▶ [What you need to do]:
Copy the records below exactly, from the line containing "Image resolution: width=908" through the last line, and leave out every picture.

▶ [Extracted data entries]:
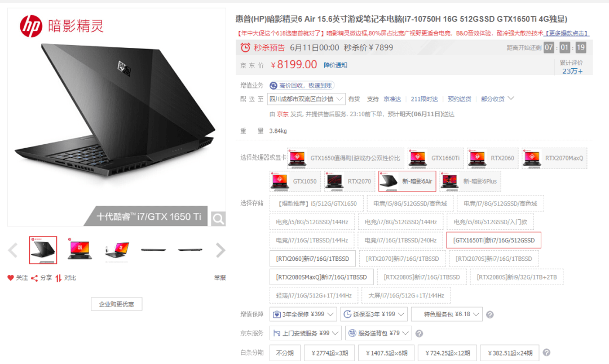Screen dimensions: 609x364
Task: Click the 降价通知 price alert link
Action: pos(335,65)
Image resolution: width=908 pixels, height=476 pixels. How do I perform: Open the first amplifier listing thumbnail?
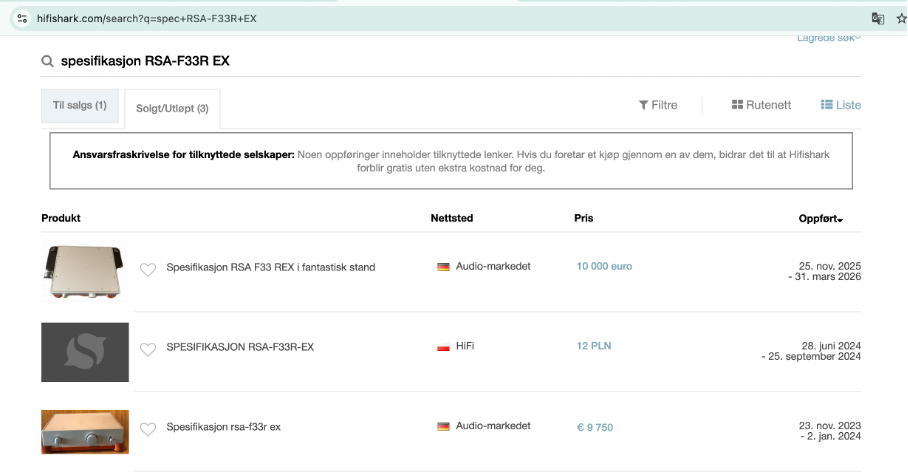(85, 272)
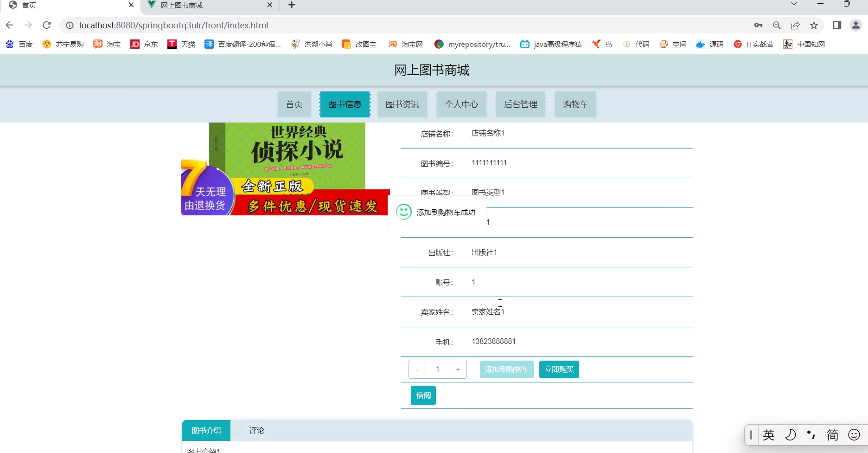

▶ [Task solution]:
Image resolution: width=908 pixels, height=476 pixels. How do I perform: Open the first amplifier listing thumbnail?
(85, 272)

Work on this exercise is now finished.